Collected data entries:
[Start of Attachment]

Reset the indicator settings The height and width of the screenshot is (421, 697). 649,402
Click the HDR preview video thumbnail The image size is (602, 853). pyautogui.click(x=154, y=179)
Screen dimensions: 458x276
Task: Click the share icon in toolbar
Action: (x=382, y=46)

[End of Attachment]

> [What you have to do]: Transcribe all the data word for word, as it appears above.

> [Solution for this problem]:
Reset the indicator settings The height and width of the screenshot is (421, 697). 649,402
Click the HDR preview video thumbnail The image size is (602, 853). pyautogui.click(x=154, y=179)
Screen dimensions: 458x276
Task: Click the share icon in toolbar
Action: (x=382, y=46)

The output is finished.